Tokyo, Aug. 8 : Japan's Emperor Akihito in a rare televised address to the nation on Monday hinted that he wants to stand down as he expressed fears for his health and his ability to carry on as emperor.
The 82-year old monarch, in 10-minute pre-recorded speech said he wanted an orderly imperial family succession.
"I am concerned it may become difficult for me to carry out my duties as the symbol of the state with my whole body and soul as I have done so far," the Guardian quoted him, as saying.
The public broadcaster NHK had last month said that Akihito wanted to step down. So far, no Emperor has done so in the modern era, which began with the Meiji Restoration of 1868. The emperor said a decline in his fitness levels had turned his mind to the future. He has had heart surgery and treatment for prostate cancer. Japan's emperor once considered divine is defined as a symbol of the "unity of the people" in the constitution and has no political power.

**INFORMATION SUPPLIED**:
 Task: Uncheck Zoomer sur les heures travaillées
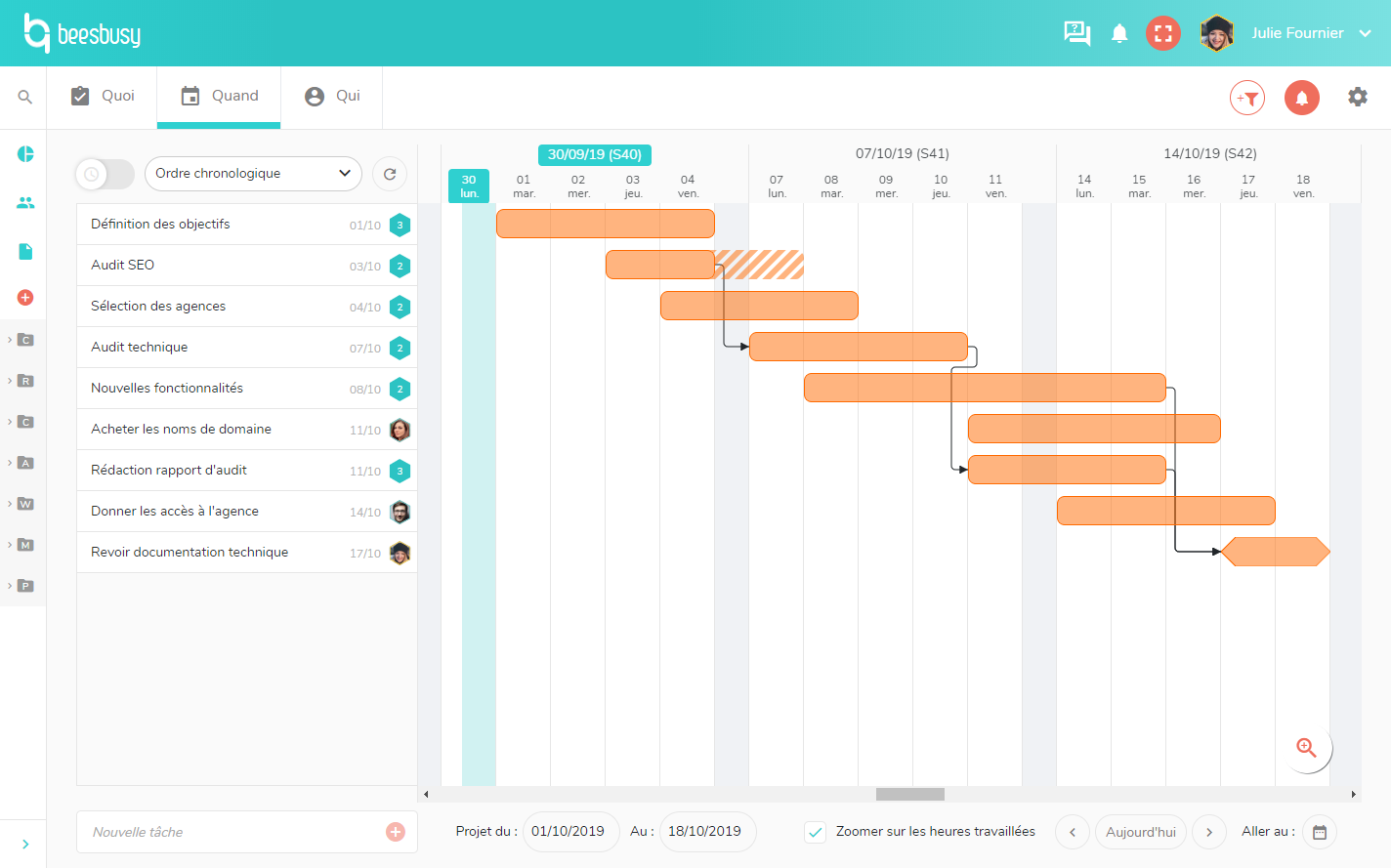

**PROBLEMS TO SOLVE**:
1: Answer these about the article on Emperor Akihito:
(a) How long was the pre-recorded speech?
(b) Which public broadcaster said the month before that Akihito wanted to step down?
(c) What two medical treatments has the emperor had?
2: List every number written in digits in the article on Emperor Akihito.
3: Write the next part of the article about Emperor Akihito, picking up after its last sentence.

**TASK RESPONSES**:
1:
(a) 10 minutes
(b) NHK
(c) Heart surgery and treatment for prostate cancer

2: 8, 82, 10, 1868

3:
Meanwhile, Japanese Prime Minister, Shinzo Abe, suggested the government may be open to changing the laws to allow for a smoother succession.
"We must carefully consider what is possible," he said. This is Akihito's second televised speech to the public. He made the first one after a massive earthquake, deadly tsunami and nuclear disaster hit north-east Japan in March 2011.